Antibiotic Stewardship Plans

Victoria G Myers
By  Victoria G. Myers , Progressive Farmer Senior Editor
Kansas State University's Brian Lubbers said antibiotic stewardship is a commitment to reduce and refine the use of antibiotics. (Photo by Sam Wirzba)

Brian Lubbers has a different perspective than many in the cattle industry when it comes to antibiotics. A veterinarian and microbiologist at Kansas State University (KSU), Lubbers has seen firsthand how bacteria are adapting to today's available treatments, and he believes it's critical that antibiotics be treated with the same stewardship mindset as water and land.

Lubbers recently led an update of a project tracking changing populations and resistance levels of bacteria that cause bovine respiratory disease (BRD) in cattle. In samples tested at the university from 2010 to 2012, antibiotic resistance of the primary bacterium increased dramatically. The researcher reports seeing more than 50% of the isolates of one bovine respiratory pathogen coming through the KSU veterinary diagnostic lab as resistant to more than three classes of antibiotics. What that means, Lubbers says, is BRD has limited treatment options where this resistance is taking place.

Prolonging the effective use of antibiotics, both in humans and animals, will depend on how these tools are used going forward. Defining "antibiotic stewardship" is Step 1, Lubbers said.

He explained it as, "A continued commitment to reduced and refined use of antibiotics." It does not mean there is a one-size-fits-all plan for how to build an antibiotic stewardship plan, however.

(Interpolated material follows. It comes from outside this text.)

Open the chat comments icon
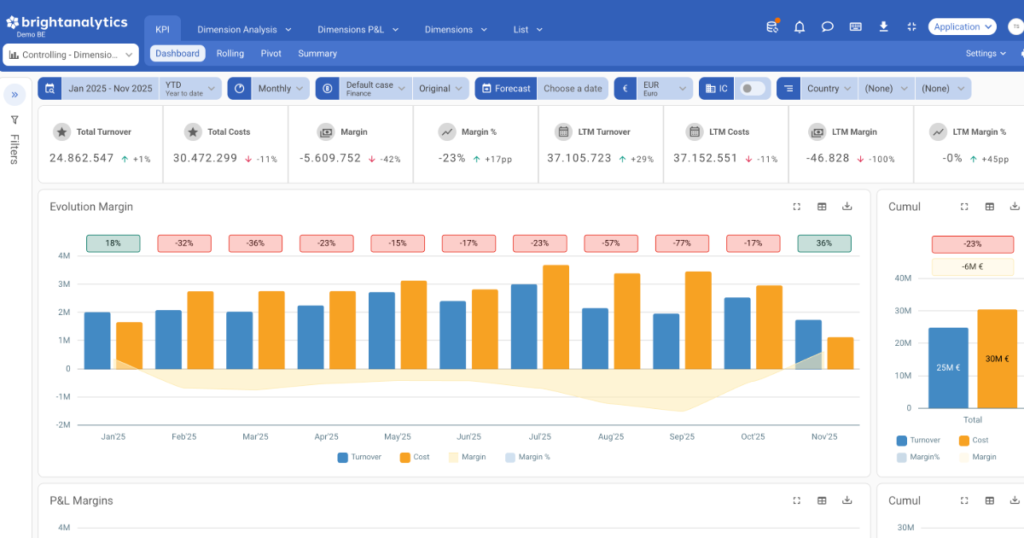 click(x=827, y=27)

"If you look at the beef industry, we have cow/calf, stocker, feedyards and combinations of all of those. We range from operations with a few head to more than 100,000 head. Trying to make one plan that works for all of these types of operations is not possible. You can make an average plan, but you miss folks on both ends, so stewardship must be customized to the individual operation," he stressed.

Stewardship plans are important, Lubbers added, because they allow the beef industry to show what is happening and why it is happening. A good plan would include steps for prevention, treatment and post-treatment follow-up. That part of the program is the most labor intensive yet, going forward, potentially the most valuable.

"Without a doubt, it's the hardest piece to do. It's the piece that takes the most work. For me, that piece is one of the things that dictates that these stewardship plans have to be operation-specific," Lubbers said. "Think of it this way: The FDA and pharmaceutical companies do a good job of proving efficacy before a product gets a label, but that doesn't mean the product works on every operation. So, from a stewardship and an economic aspect, every operator needs to be sure they are using the drugs that work the best for their operation and management style. The only way to know that is follow-up. Going forward, that has a lot of value."

Whether the Veterinary Feed Directive (VFD) will help producers make significant strides in terms of antibiotic stewardship is still unknown. Lubbers said getting a veterinarian involved at all levels when it comes to making use decisions about antibiotics is positive, and if this can be achieved the VFD will be a success in that way. He encourages veterinarians to work with producers to develop antibiotic stewardship plans as part of their overall program. Antibiotic stewardship plans as part of their overall programs.